…and “Bombur’s Pork-Pie”
Recently, I had a dream/nightmare wherein our new president was named Donald Trump. For some reason, he was in bed, eating some meat loaf.
Why meat loaf? I think somewhere along the line, I had heard a report that his son-in-law had wondered why his father-in-law would even want to be president because of all the work involved. He pictured dad usually sitting on the couch in the evening, eating something pedestrian like meat loaf. Sort of… low-energy…
Well, who knows how this year will turn out. I’d like to give him the benefit of the doubt, but it’s difficult, given his mercurial personality.
I woke up severely troubled…
From “The Hobbit”—Bilbo’s Pantry
Poor Bombur. All he gets is abuse for his physical condition. It’s downright tragic that he is a victim of body-shaming.

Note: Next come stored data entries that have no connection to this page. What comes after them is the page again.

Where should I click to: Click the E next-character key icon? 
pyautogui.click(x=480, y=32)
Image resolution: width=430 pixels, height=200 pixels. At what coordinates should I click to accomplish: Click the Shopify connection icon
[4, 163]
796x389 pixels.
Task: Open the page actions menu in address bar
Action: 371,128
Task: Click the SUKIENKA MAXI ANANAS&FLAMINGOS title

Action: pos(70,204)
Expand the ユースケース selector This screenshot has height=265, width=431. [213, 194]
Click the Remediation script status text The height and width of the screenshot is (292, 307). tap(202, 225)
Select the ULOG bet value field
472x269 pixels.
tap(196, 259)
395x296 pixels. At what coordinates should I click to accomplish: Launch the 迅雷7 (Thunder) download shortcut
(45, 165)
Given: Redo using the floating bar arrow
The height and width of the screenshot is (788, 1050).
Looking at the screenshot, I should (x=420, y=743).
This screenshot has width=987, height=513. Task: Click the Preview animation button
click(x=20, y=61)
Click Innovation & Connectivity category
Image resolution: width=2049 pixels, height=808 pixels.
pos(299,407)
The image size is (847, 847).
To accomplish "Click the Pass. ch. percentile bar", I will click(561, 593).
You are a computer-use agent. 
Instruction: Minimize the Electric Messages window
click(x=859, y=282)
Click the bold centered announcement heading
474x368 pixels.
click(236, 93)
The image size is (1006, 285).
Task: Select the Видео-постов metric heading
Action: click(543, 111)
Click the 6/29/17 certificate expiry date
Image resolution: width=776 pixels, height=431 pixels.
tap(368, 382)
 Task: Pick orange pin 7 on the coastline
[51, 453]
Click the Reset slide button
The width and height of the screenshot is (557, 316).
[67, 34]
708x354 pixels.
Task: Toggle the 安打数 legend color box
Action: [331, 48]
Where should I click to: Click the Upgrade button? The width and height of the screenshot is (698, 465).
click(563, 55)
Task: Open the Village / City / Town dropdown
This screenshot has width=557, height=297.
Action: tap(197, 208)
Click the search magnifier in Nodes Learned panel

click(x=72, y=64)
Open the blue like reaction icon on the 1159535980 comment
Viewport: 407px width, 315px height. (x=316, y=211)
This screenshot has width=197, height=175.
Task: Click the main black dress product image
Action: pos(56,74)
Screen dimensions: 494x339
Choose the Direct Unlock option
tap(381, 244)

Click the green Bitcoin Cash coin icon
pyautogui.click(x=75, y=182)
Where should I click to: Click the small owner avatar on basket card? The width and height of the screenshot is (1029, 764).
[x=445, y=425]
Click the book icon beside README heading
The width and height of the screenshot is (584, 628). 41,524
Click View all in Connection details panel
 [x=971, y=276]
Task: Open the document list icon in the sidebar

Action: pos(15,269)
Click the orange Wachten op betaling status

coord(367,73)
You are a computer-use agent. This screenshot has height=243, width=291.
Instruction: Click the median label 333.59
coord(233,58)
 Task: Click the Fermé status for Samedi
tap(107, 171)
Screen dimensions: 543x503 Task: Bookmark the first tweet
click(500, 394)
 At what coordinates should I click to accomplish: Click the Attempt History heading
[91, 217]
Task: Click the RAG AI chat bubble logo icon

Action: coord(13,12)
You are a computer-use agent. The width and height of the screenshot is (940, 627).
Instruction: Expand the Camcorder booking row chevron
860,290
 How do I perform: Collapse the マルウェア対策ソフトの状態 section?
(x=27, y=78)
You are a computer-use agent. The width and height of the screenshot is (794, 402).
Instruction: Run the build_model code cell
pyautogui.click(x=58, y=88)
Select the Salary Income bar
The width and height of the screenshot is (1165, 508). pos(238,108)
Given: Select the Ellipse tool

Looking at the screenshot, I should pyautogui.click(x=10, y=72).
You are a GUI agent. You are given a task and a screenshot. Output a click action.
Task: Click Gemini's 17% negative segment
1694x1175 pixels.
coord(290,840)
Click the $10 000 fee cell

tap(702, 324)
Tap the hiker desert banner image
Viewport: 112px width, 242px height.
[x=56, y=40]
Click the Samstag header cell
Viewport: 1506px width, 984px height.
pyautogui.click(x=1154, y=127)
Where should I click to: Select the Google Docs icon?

I suppose I would say he is one of my favorite dwarves merely because of his appetite and his oh-so-apparent love for food and drink. He is described as “immensely fat and heavy” and he suffers throughout the entire story of The Hobbit. In the film versions, he is definitely a portly fellow, but he sure can move. He is sort of reminiscent of Peter Griffin or Homer Simpson, you know, fat but incredibly fit and mostly able to keep up with all the other spryer dwarves. In this YouTube clip, you can see he actually is the fastest runner (and don’t ask me why the folks who posted this went with Chariots of Fire music at the end instead of just keeping the original soundtrack):
I suppose I would also say he is one of my favorites because I can completely relate to his physical issues (which means I’m moderately fat but also relatively fit, though this is limited to regular types of working out—I don’t foresee jumping around barrels and killing orcs in my future…). Yes, he asks for a pork-pie, but he also requests a salad (which will be my next post), so he must be trying to eat relatively well…
- 2¼ cups all-purpose flour
- ¼ cup cornmeal
- 1 teaspoon salt
- 1 teaspoon dry thyme (or 2 tablespoons fresh thyme, minced)
- ¼ cup cold salted butter, cut into ¼” bits
- 3 ounces cold lard, cut into ¼” bits
- 7-9 tablespoons ice water
- 1 tablespoon salted butter
- 1 cup onion, diced
- 1 pound pork tenderloin, cut into ½” cubes
- ½ cup dry white wine, such as Chardonnay
- ½ teaspoon Savory Seasoning
- ½ teaspoon dry thyme
- ½ teaspoon onion powder
- ½ teaspoon garlic powder
- ½ teaspoon onion salt
- ½ teaspoon garlic salt
- ½ teaspoon pepper
- ½ cup fresh or frozen corn
- ½ cup fresh or frozen lima beans (or peas)
- 14-ounce can petite diced tomatoes, undrained
- 1 tablespoon all-purpose flour or Wondra
- 1 extra large egg
- 1 teaspoon water
In a large bowl, combine 2¼ cups flour, cornmeal, 1 teaspoon each of salt and dry (or fresh) thyme. Add the ¼ cup butter and lard and combine. Add ice water by tablespoons and combine well. Divide into a ⅓ and ⅔ portions and flatten into round disks. Put in covered containers or cover each with plastic wrap and refrigerate for 30-60 minutes.
Meanwhile, coat a medium deep skillet with cooking spray, then sauté the 1 tablespoon butter, onion, and the pork over medium/high heat just until there is no longer any pink color. Add the wine and cook over high heat until it is almost dry. Add all the remaining ingredients down to the flour or Wondra. Bring to a boil, then cook uncovered over a medium heat for 5 minutes. Let stand; it should still be moist and saucy. Adjust seasonings, if desired.
Preheat oven to 375°. On a floured surface, roll out the large disk to a 13″ circle and place in a 9½” glass pie dish. Pour in the stew. Roll out the smaller disk to about 12″ and place on top. Trim edges, fold over and crimp decoratively, reserving scraps. Cut a small X in the center. With pie crust scraps, cut small decorations. Whisk together the egg and 1 teaspoon water. Brush top of pie with egg wash and apply decorations—egg wash these as well. Bake 30 minutes. Brush top of pie with egg wash and bake another 16-20 minutes, until golden brown. Let stand 10 minutes before cutting. Serve hot, warm, or even at room temperature. Cover and refrigerate leftovers; reheats well. Serves 6-8.
Vegetarian Option—Replace the lard in the pie crust with vegetable shortening. Keep everything the same, except replace the meat with 3 cups of assorted diced vegetables and add an extra tablespoon of flour to thicken the sauce. Good choices would be summer squashes, broccoli, cauliflower, bell peppers, or just additional onion, corn, lima beans, and/or peas. Green chile? Yes, please!